---- INFORMATION SHOWN
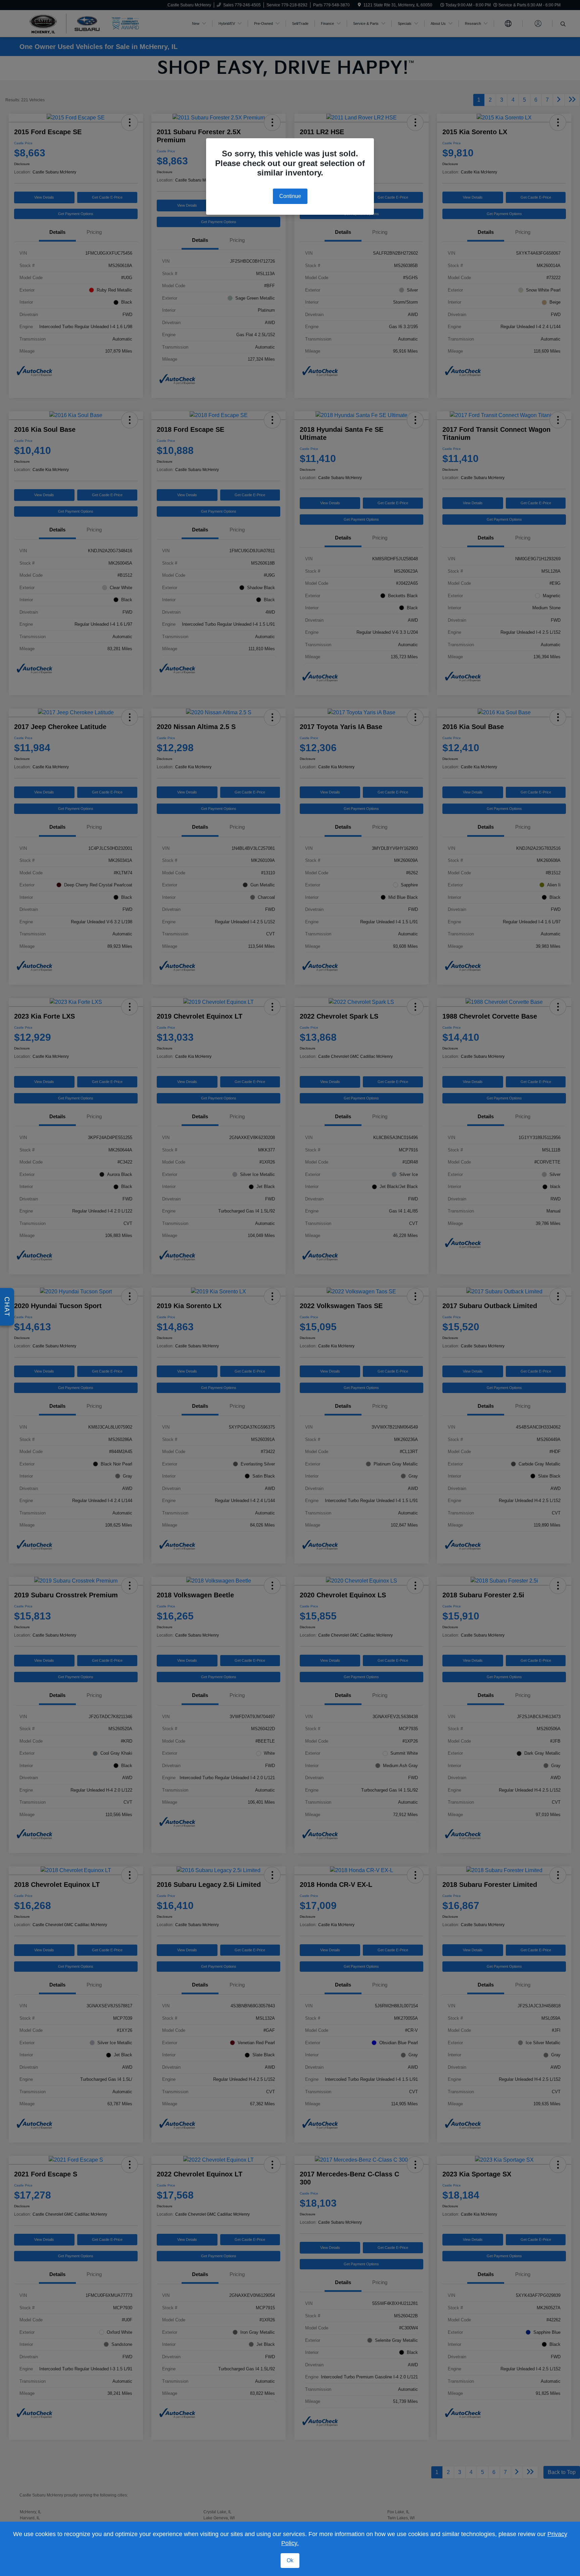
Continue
--------
---- INFORMATION SHOWN
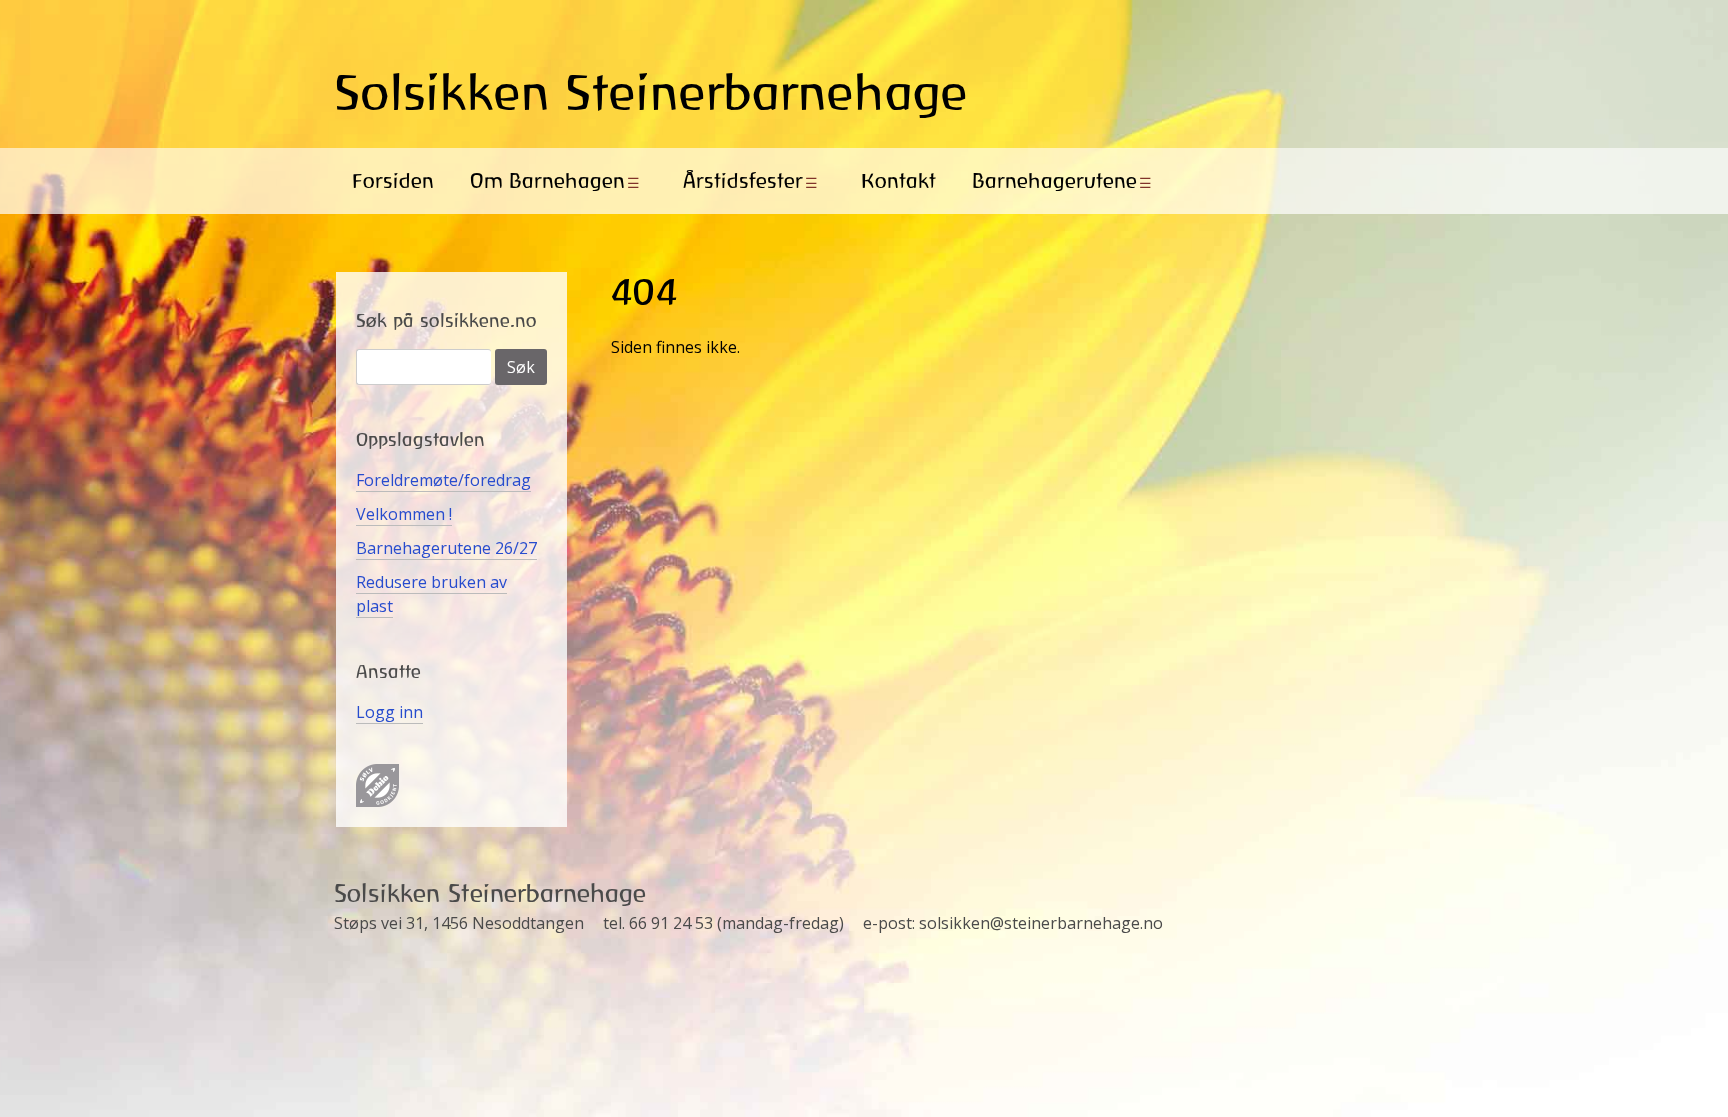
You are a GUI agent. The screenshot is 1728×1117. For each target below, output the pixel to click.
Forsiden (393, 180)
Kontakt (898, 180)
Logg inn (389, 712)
--------
INSTRUCTIONS FOR THE TASK
Above are the records; from them, give again exactly the lines from the one containing "You are a GUI" to the one containing "Logg inn (389, 712)", both lines included, and nothing more.

OUTPUT FOR THIS EXERCISE
You are a GUI agent. The screenshot is 1728×1117. For each target below, output the pixel to click.
Forsiden (393, 180)
Kontakt (898, 180)
Logg inn (389, 712)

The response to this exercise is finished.